Analytical skills are crucial to becoming a successful psychiatric nurse. Mental conditions are often not clear or easy to diagnose. Nurses must combine a patient’s mental health history, past diagnosis, conditions and behaviors, and current condition. They may be able to access all the required data, but only a professional can analyze and administer treatment.
Decision-making and problem-solving are part of the daily tasks of a psychiatric nurse. They need to decide on patient healthcare plans and manage their condition strategically. Chronic patients or complex cases require problem-solving and rational decision-making abilities.
4. Collaborate with Other Professionals
Psychiatric nurses seldom work in isolation. They often have to collaborate with multidisciplinary or interdisciplinary professionals. For example, a nurse in a psychic facility may have to consult a patient’s psychiatrist before proceeding with the analysis.
Similarly, nurses working in ketamine treatment centers collaborate with psychiatrists and physicians to develop a plan for the patient’s treatment.
Collaborating with primary care physicians and health providers is common in most areas for psychiatric nurses. To better understand a patient’s mental condition, they may require data on their physical health and lifestyle choices. Eating disorders, sleep disorders, or personality disorders may be related to environmental or physical factors that a psychiatric nurse must analyze.
Collaborative skills help psychiatric nurses during research since they may need to work with interdisciplinary professionals daily. They act as a team to work on research projects. Their teams may even change as their research area changes after a project ends.
5. Scope of Practice
The scope of psychiatric nurse practice varies from state to state. You may require a license to practice in the state in which you live. If you change states, you may need to apply for that state’s licensure. You may apply for multi-state licensure after ensuring residency documents of that state. You can learn more about it by visiting the Nursing Licensure by State website.
Washington, D.C., and 22 other States allow nurse practitioners to have full practice authority. Psychiatric nurse practitioners work with physicians in states where their practice is restricted or limited.
The scope of a psychiatric nurse also involves following some steps for patient care. The first step entails a thorough examination and assessment. The second step is diagnosing and educating the patient’s family regarding their health. The next step involves treatment and medications. The last step involves psychotherapy sessions and aftercare.
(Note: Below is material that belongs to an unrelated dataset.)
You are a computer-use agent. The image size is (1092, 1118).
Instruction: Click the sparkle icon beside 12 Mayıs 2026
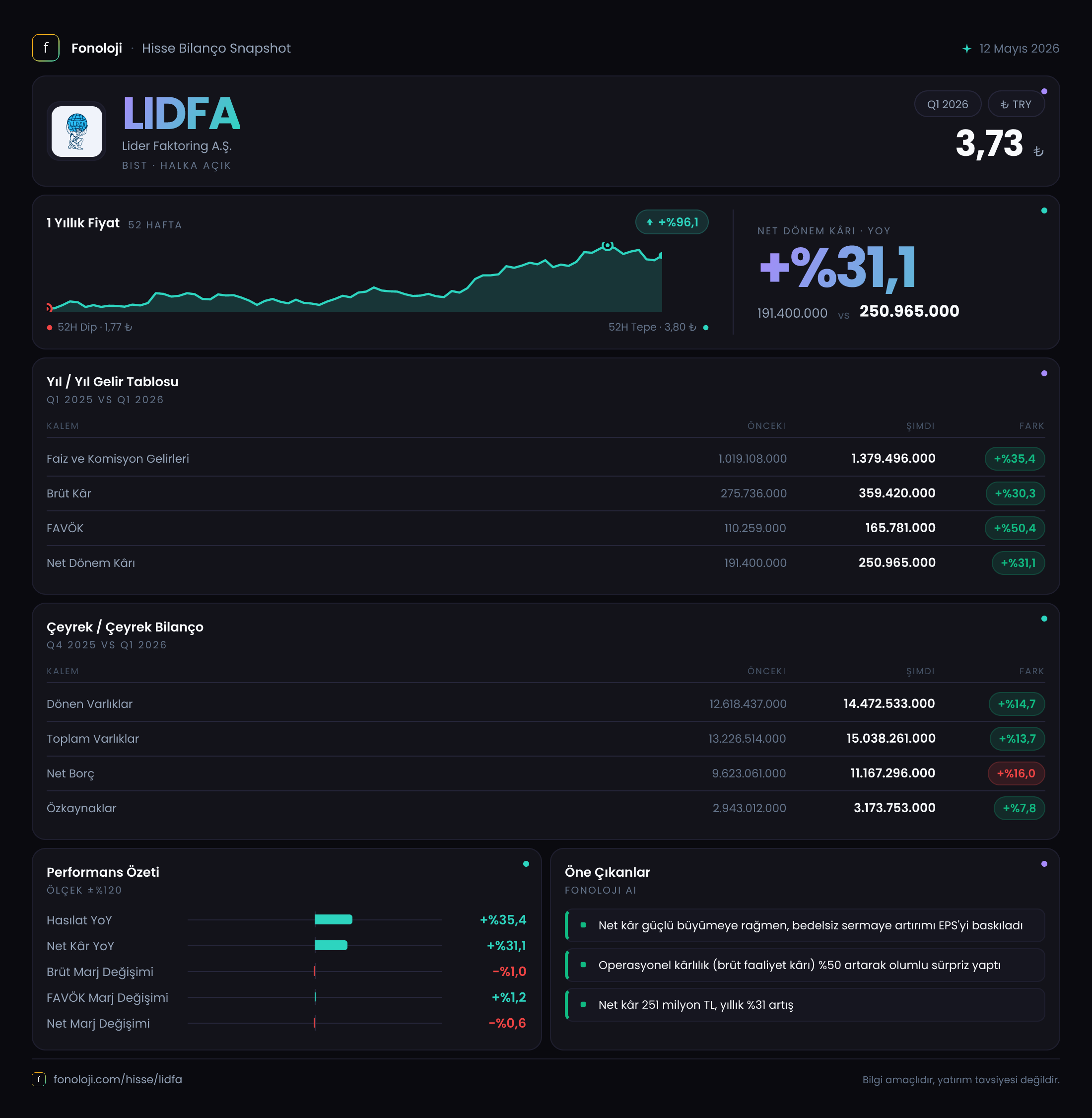(x=966, y=49)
A psychiatric nurse practitioner’s career includes several aspects. They can pursue different roles within the psychiatric field and work in various settings. The practitioner’s job typically involves examining, diagnosing, and treating mental health disorders.
A psychiatric nurse’s career path begins with becoming a Registered Nurse by completing a Bachelor’s degree and then specializing in the psych field. The more experienced and qualified psychiatric nurses are, the more impact they can make. They can also influence mental health policies and improve the mental healthcare system.